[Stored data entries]
↓↓↓
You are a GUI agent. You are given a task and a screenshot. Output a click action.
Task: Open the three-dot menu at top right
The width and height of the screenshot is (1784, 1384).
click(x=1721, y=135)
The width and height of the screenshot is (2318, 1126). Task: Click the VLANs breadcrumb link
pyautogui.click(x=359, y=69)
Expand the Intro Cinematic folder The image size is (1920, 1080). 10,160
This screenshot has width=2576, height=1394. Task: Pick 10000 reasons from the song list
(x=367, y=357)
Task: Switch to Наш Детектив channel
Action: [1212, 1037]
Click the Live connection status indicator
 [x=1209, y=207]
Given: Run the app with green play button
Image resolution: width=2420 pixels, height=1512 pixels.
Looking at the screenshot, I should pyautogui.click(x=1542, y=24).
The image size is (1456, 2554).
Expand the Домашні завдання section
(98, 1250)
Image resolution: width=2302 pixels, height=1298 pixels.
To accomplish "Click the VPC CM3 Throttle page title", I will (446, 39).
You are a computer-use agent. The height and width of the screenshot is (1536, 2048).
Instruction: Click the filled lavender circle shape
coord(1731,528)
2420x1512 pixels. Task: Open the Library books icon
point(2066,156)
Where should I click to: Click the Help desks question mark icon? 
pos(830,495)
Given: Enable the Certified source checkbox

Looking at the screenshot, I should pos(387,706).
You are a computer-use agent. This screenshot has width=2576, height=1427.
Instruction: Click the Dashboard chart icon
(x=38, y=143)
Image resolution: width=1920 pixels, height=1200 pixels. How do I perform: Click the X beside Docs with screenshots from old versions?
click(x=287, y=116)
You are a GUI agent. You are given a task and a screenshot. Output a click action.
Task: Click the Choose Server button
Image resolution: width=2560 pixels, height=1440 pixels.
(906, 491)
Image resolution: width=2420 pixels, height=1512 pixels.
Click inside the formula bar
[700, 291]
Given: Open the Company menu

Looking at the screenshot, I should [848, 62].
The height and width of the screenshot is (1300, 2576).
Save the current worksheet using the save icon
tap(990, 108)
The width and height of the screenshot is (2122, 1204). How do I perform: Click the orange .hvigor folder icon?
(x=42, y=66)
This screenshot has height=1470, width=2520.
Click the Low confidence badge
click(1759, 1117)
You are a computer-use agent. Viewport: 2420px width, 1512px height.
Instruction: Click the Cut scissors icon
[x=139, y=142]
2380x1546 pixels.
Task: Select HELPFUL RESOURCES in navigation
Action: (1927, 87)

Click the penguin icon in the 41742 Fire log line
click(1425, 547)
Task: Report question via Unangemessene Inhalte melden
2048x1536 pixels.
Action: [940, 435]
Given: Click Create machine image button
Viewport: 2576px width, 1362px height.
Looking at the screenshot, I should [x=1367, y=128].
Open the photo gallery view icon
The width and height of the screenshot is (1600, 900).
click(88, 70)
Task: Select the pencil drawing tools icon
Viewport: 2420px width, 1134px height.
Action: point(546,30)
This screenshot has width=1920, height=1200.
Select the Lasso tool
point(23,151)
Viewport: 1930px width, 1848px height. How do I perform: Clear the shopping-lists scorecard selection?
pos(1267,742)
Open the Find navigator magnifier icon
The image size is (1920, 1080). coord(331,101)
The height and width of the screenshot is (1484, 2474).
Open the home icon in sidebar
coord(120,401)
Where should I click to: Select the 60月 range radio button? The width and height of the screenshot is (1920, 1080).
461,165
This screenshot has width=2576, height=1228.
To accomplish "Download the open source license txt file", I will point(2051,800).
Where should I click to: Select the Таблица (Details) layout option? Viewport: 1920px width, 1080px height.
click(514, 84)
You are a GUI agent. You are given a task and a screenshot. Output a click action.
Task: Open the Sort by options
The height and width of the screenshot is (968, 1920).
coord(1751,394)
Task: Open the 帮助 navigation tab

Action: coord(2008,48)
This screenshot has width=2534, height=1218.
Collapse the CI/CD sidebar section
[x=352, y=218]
↑↑↑
Exactly as shown, give every record again.

__Result of the task__:
You are a GUI agent. You are given a task and a screenshot. Output a click action.
Task: Open the three-dot menu at top right
The width and height of the screenshot is (1784, 1384).
click(x=1721, y=135)
The width and height of the screenshot is (2318, 1126). Task: Click the VLANs breadcrumb link
pyautogui.click(x=359, y=69)
Expand the Intro Cinematic folder The image size is (1920, 1080). 10,160
This screenshot has width=2576, height=1394. Task: Pick 10000 reasons from the song list
(x=367, y=357)
Task: Switch to Наш Детектив channel
Action: [1212, 1037]
Click the Live connection status indicator
 [x=1209, y=207]
Given: Run the app with green play button
Image resolution: width=2420 pixels, height=1512 pixels.
Looking at the screenshot, I should pyautogui.click(x=1542, y=24).
The image size is (1456, 2554).
Expand the Домашні завдання section
(98, 1250)
Image resolution: width=2302 pixels, height=1298 pixels.
To accomplish "Click the VPC CM3 Throttle page title", I will (446, 39).
You are a computer-use agent. The height and width of the screenshot is (1536, 2048).
Instruction: Click the filled lavender circle shape
coord(1731,528)
2420x1512 pixels. Task: Open the Library books icon
point(2066,156)
Where should I click to: Click the Help desks question mark icon? 
pos(830,495)
Given: Enable the Certified source checkbox

Looking at the screenshot, I should pos(387,706).
You are a computer-use agent. This screenshot has width=2576, height=1427.
Instruction: Click the Dashboard chart icon
(x=38, y=143)
Image resolution: width=1920 pixels, height=1200 pixels. How do I perform: Click the X beside Docs with screenshots from old versions?
click(x=287, y=116)
You are a GUI agent. You are given a task and a screenshot. Output a click action.
Task: Click the Choose Server button
Image resolution: width=2560 pixels, height=1440 pixels.
(906, 491)
Image resolution: width=2420 pixels, height=1512 pixels.
Click inside the formula bar
[700, 291]
Given: Open the Company menu

Looking at the screenshot, I should [848, 62].
The height and width of the screenshot is (1300, 2576).
Save the current worksheet using the save icon
tap(990, 108)
The width and height of the screenshot is (2122, 1204). How do I perform: Click the orange .hvigor folder icon?
(x=42, y=66)
This screenshot has height=1470, width=2520.
Click the Low confidence badge
click(1759, 1117)
You are a computer-use agent. Viewport: 2420px width, 1512px height.
Instruction: Click the Cut scissors icon
[x=139, y=142]
2380x1546 pixels.
Task: Select HELPFUL RESOURCES in navigation
Action: (1927, 87)

Click the penguin icon in the 41742 Fire log line
click(1425, 547)
Task: Report question via Unangemessene Inhalte melden
2048x1536 pixels.
Action: [940, 435]
Given: Click Create machine image button
Viewport: 2576px width, 1362px height.
Looking at the screenshot, I should [x=1367, y=128].
Open the photo gallery view icon
The width and height of the screenshot is (1600, 900).
click(88, 70)
Task: Select the pencil drawing tools icon
Viewport: 2420px width, 1134px height.
Action: point(546,30)
This screenshot has width=1920, height=1200.
Select the Lasso tool
point(23,151)
Viewport: 1930px width, 1848px height. How do I perform: Clear the shopping-lists scorecard selection?
pos(1267,742)
Open the Find navigator magnifier icon
The image size is (1920, 1080). coord(331,101)
The height and width of the screenshot is (1484, 2474).
Open the home icon in sidebar
coord(120,401)
Where should I click to: Select the 60月 range radio button? The width and height of the screenshot is (1920, 1080).
461,165
This screenshot has width=2576, height=1228.
To accomplish "Download the open source license txt file", I will point(2051,800).
Where should I click to: Select the Таблица (Details) layout option? Viewport: 1920px width, 1080px height.
click(514, 84)
You are a GUI agent. You are given a task and a screenshot. Output a click action.
Task: Open the Sort by options
The height and width of the screenshot is (968, 1920).
coord(1751,394)
Task: Open the 帮助 navigation tab

Action: coord(2008,48)
This screenshot has width=2534, height=1218.
Collapse the CI/CD sidebar section
[x=352, y=218]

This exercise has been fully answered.